• _Your instructions_
Your answer must consist solely of the lines from the one containing "Open the percent unit switcher" through the last line of the records below, reproduced exactly, with all pictures omitted.

|---|

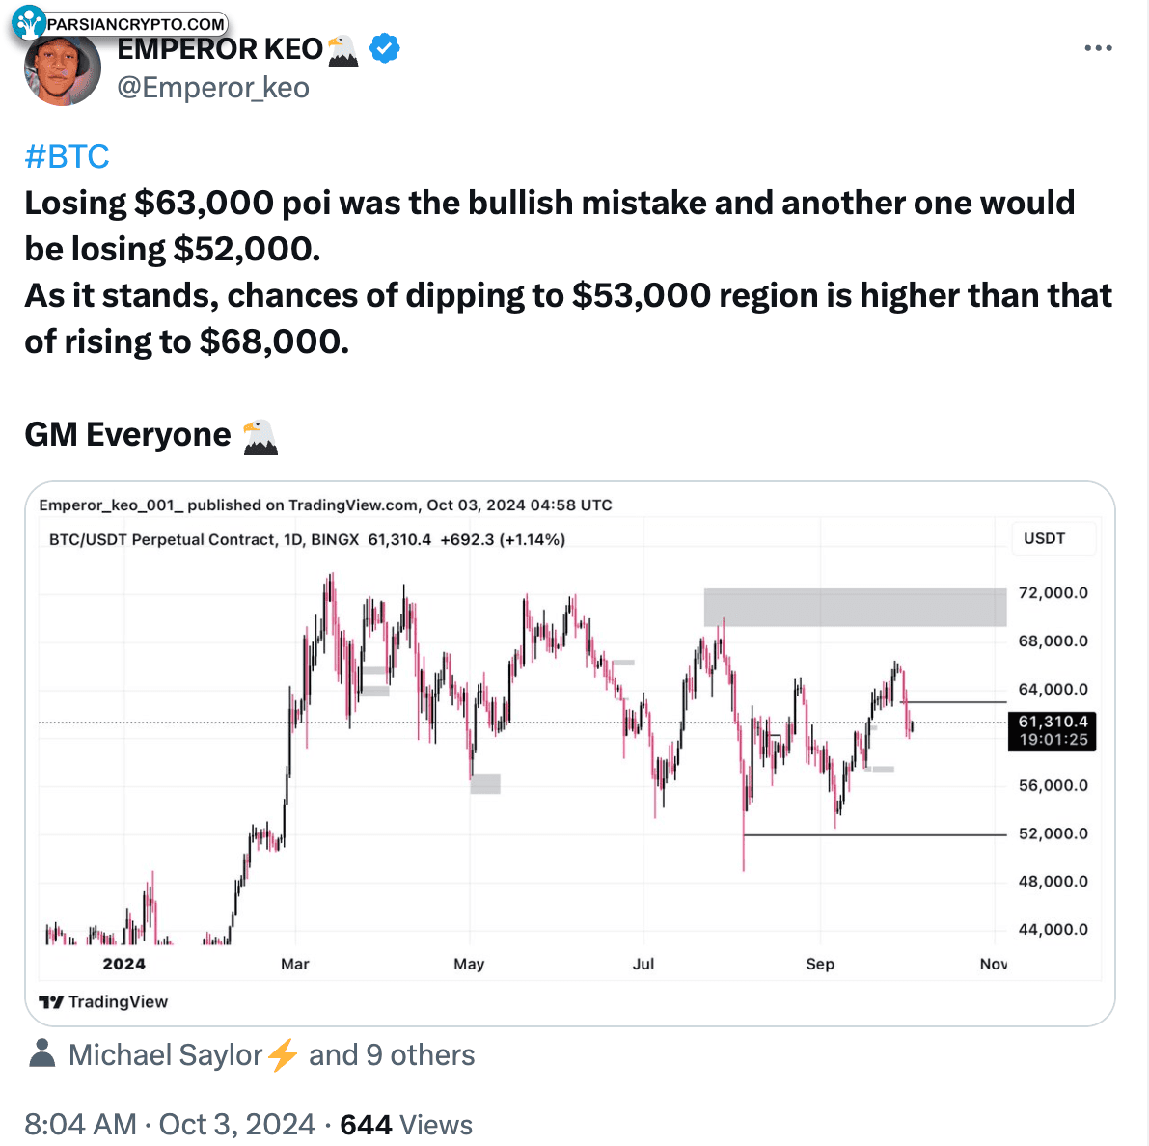Open the three-dot more options menu
Viewport: 1149px width, 1146px height.
1098,48
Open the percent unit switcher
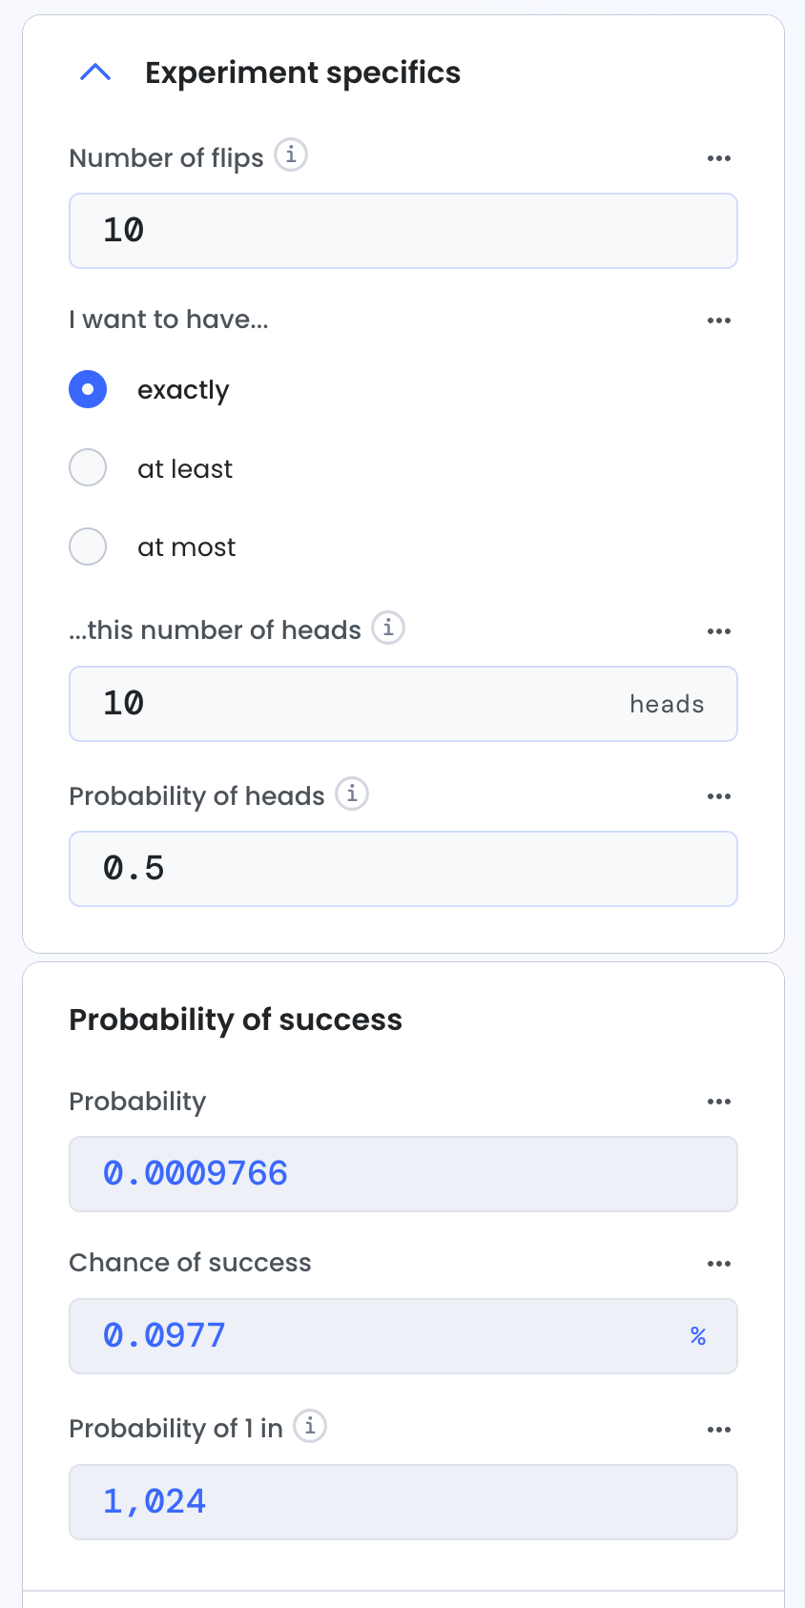Screen dimensions: 805x1608 pyautogui.click(x=698, y=1336)
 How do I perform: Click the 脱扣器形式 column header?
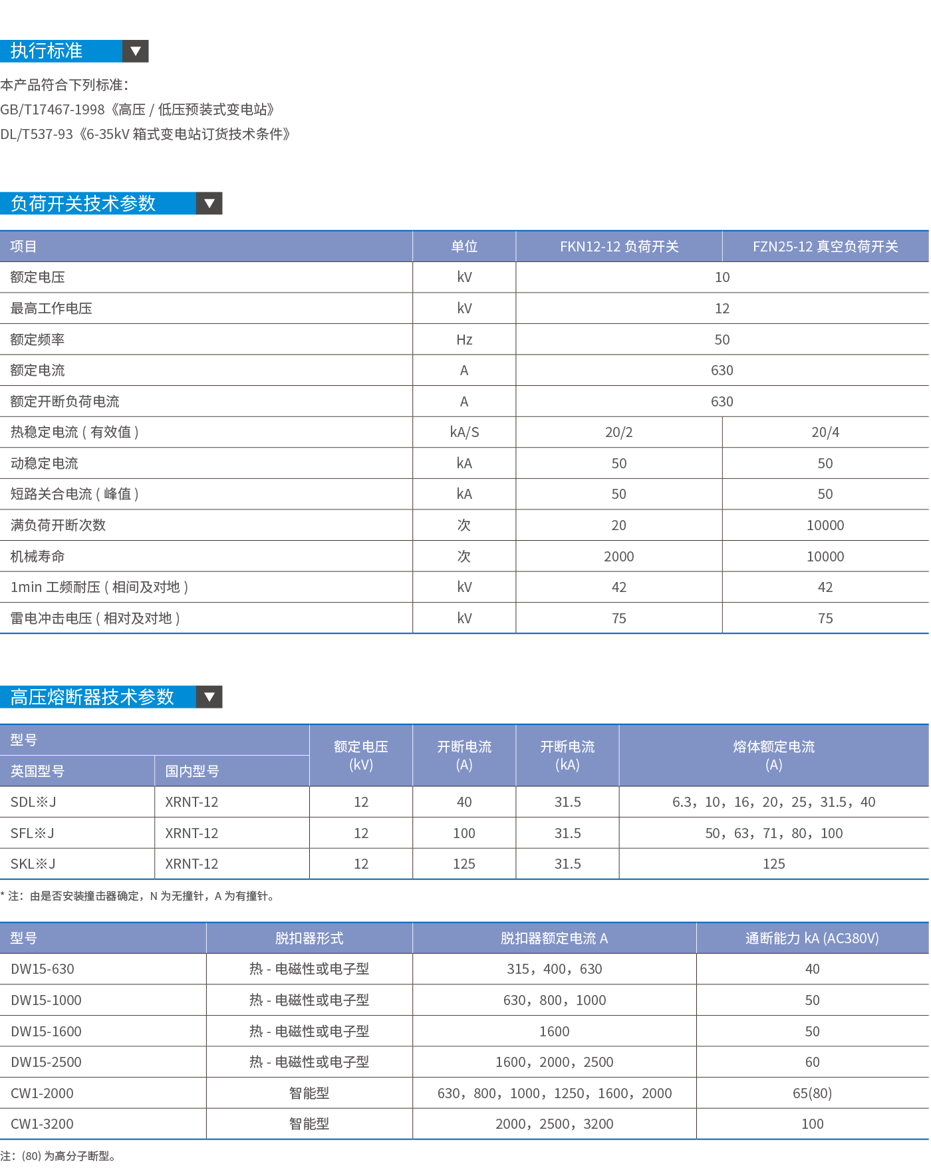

|---|

• _Expected answer_
Open the percent unit switcher
Screen dimensions: 805x1608 pyautogui.click(x=698, y=1336)
 How do I perform: Click the 脱扣器形式 column header?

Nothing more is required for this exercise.